In A Storm of Swords, George R.R. Martin delivers another amazing verse of his epic Song of Fire and Ice series (A Game of Thrones, A Clash of Kings). The dimensions of Martin's world are constantly increasing as are the lives of his characters. Martin's great strength is the growth and maturity of characters that joined the story as children and also his revelations of back-stories that bring depth (and sympathy) to formerly one-dimensional villains. As always though, nothing is certain as unexpected twists and turns drive the plot to shocking climaxes - with marriages, deaths, alliances, and betrayals that even the most astute readers will find unexpected. A series of the scope that Martin has designed in these stories requires a significant commitment from readers but loyal fans will not be disappointed by this installment and will eagerly reach for A Feast for Crows when they are done.Though I like to think that my review writing has improved in the past four years, I don't know that I have much more to add to these thoughts after my recent re-read of this book. What I will say is that re-reading does add a new dimension of enjoyment to the text. Since A Storm of Swords is one of the longest entries in the Song of Ice and Fire saga, I knew that four years of memory erosion had taken its toll on my recollection of the events in this book. I wanted a bit of a refresher before diving into books four and five, but I was surprised at how many details of the plot in this one I had forgotten.
I've also become much more aware of Martin's gift of foreshadowing.
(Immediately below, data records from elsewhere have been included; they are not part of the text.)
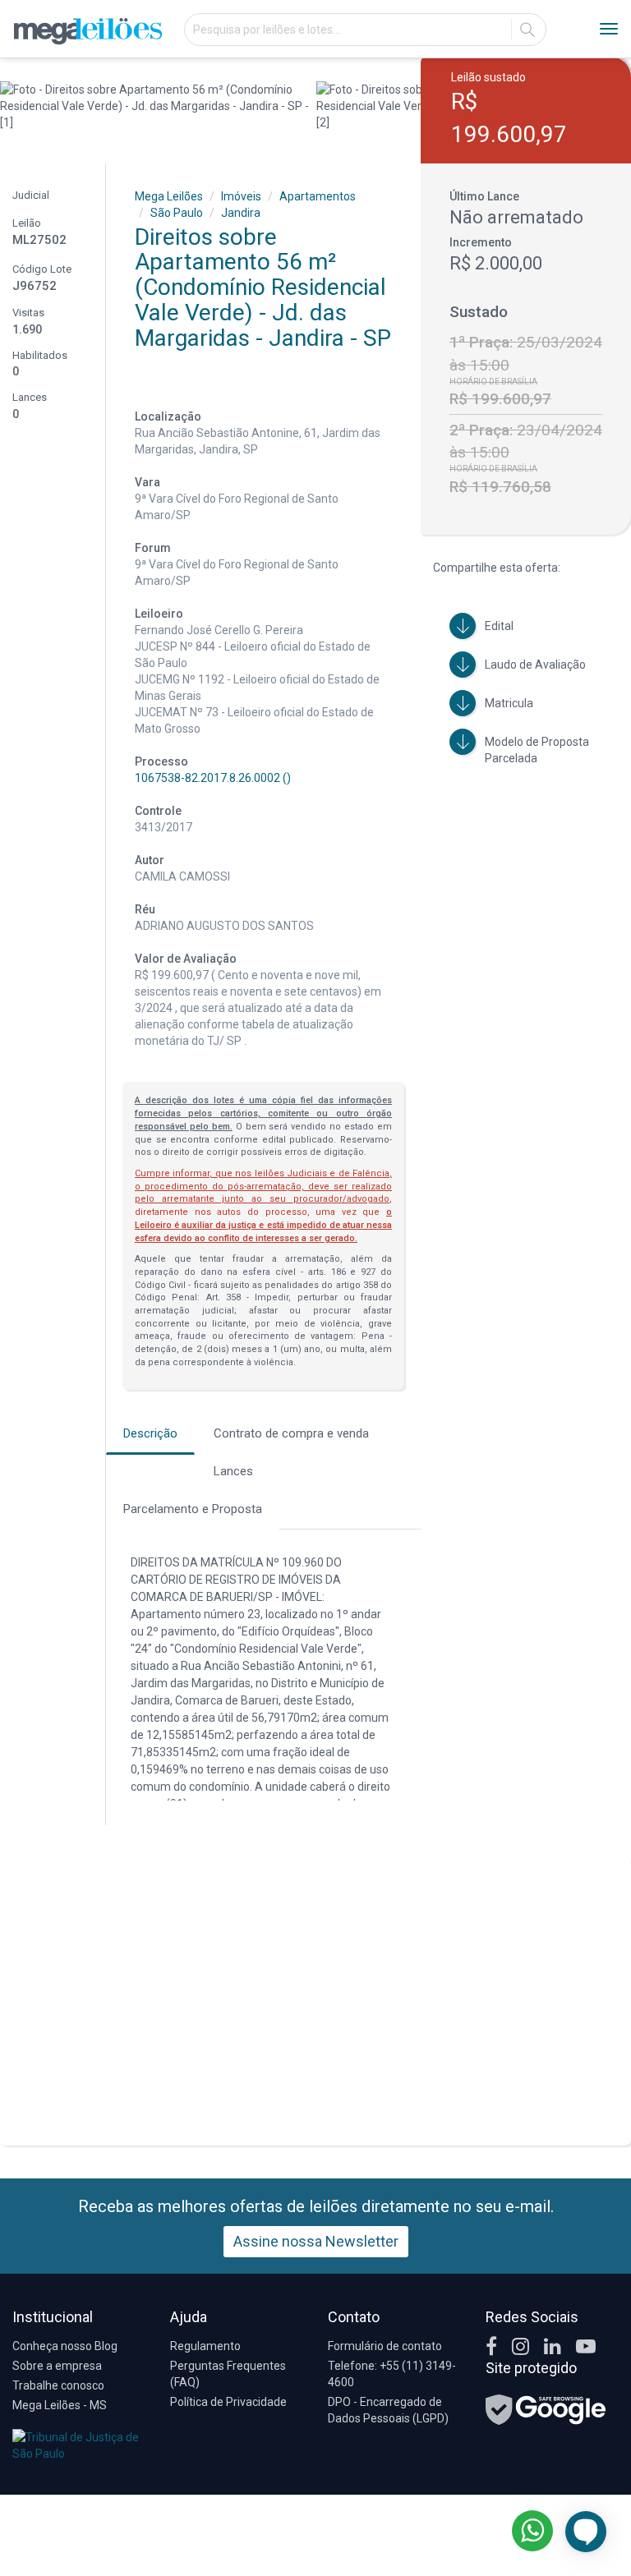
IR (527, 29)
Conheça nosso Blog (64, 2346)
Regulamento (205, 2346)
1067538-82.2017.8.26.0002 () (213, 777)
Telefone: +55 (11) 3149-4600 (392, 2374)
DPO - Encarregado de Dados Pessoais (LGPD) (388, 2410)
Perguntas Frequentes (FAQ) (228, 2374)
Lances (233, 1471)
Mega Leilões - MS (59, 2405)
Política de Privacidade (228, 2401)
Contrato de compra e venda (291, 1433)
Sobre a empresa (57, 2365)
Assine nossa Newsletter (315, 2241)
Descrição (150, 1433)
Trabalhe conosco (58, 2385)
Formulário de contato (385, 2346)
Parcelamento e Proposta (192, 1509)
Where as on my first time through the stories I gave most of the characters' dreams and visions a half-hearted shrug, I'm now seeing them as highly predictive and symbolic of future events in the series. Perhaps Martin included these allusions as a reward for those that read with a fine eye for details but perhaps they're also there as a reward for loyal fans that re-read the books. I know I met each instance with a snap of excitement realizing, "Oh! This totally refers to such-and-such-event that won't happen for another four hundred pages!"
I know I prefaced this challenge by announcing that I'm not much of a re-reader but I'm glad that I decided to reinvest in this series. I'm enjoying the books just as much - if not more - the second time around and I'm also realizing that there are plenty more series in my past that probably also deserve another turn through my TBR list.